I had always assumed that the chant often used as a prelude or accompaniment to mindless violence was derived from this lovely old hymn, but apparently not.
Anyway, ‘ere we go: the World Cup has started. My wife has announced her intention of following it all closely, so it is fortunate that we have more than one TV set.
I am pleased to see that Gary Younge in the Guardian will be giving advice on Who to Cheer for When the Football Doesn’t Matter. This to me means all the time, so I shall read the articles carefully. I mean, I don’t want to have nothing to say when people engage me in conversation on the current topic to which I am totally indifferent; almost nobody I know wants to talk about anything else and it would be frustrating to have to remain mumchance for the next few weeks. But if I can comment from time to time on where my sympathies lie at least I can appear to be taking an interest.
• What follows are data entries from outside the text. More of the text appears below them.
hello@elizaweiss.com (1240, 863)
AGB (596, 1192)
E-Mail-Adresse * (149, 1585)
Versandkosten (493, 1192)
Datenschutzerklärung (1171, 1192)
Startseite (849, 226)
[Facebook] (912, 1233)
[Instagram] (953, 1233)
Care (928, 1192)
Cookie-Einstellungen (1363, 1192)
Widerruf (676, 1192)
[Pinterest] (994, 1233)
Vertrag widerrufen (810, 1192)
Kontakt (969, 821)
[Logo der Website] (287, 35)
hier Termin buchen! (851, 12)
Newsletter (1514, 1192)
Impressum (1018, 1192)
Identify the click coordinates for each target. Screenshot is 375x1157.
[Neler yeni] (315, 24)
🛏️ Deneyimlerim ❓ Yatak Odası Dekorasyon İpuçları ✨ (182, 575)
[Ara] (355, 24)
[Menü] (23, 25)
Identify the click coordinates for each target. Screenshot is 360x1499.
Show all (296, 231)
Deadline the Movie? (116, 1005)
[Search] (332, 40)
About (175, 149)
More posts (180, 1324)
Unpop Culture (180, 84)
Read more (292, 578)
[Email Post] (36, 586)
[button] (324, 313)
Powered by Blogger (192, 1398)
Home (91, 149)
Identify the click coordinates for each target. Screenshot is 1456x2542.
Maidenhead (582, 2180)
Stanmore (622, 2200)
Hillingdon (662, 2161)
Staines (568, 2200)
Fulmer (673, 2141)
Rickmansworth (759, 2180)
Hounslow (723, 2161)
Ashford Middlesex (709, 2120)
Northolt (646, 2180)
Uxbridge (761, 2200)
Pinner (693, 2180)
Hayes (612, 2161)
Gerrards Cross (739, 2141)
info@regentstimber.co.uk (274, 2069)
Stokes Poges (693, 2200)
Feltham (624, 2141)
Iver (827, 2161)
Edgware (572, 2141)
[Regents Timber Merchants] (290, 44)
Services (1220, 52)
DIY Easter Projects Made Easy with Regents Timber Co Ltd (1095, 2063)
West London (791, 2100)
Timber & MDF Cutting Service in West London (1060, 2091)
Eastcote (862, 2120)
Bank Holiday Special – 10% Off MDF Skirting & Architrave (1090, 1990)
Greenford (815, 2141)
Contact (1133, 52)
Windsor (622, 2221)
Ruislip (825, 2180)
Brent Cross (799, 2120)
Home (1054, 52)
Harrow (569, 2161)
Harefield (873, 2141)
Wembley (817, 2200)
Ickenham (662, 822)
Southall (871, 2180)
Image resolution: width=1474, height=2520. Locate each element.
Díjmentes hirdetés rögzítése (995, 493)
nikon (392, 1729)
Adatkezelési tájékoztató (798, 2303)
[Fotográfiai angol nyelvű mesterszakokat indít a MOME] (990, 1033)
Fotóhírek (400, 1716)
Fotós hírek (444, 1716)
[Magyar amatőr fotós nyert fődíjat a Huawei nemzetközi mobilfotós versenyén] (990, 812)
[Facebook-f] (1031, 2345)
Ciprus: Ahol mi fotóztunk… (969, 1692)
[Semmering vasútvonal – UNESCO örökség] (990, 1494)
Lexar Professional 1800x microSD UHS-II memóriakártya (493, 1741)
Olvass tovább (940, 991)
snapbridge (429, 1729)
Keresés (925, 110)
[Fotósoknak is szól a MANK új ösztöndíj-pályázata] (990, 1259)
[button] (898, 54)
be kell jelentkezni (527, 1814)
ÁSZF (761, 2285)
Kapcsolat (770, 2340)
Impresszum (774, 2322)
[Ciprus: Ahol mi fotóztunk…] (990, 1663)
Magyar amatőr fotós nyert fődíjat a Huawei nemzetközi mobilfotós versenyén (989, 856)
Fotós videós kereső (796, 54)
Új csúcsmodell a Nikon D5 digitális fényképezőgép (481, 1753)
Take yesterday’s Germany v Costa Rica, for example. Costa Rica is “a tiny strip of Central America that has no army, universal health care and a recently-elected centre-left government led by a president who refused to let the US use his country as a base for the Contras in 1980”. Sounds good to me, so they had my support and I was sorry to hear later that they lost.
Today things were more complicated. I know England is a greater nation (or part of a nation) than Paraguay—the most corrupt and impoverished country in South America—and I don’t need a bunch of millionaire louts to prove it to me by kicking a ball about, so I shan’t much mind who wins.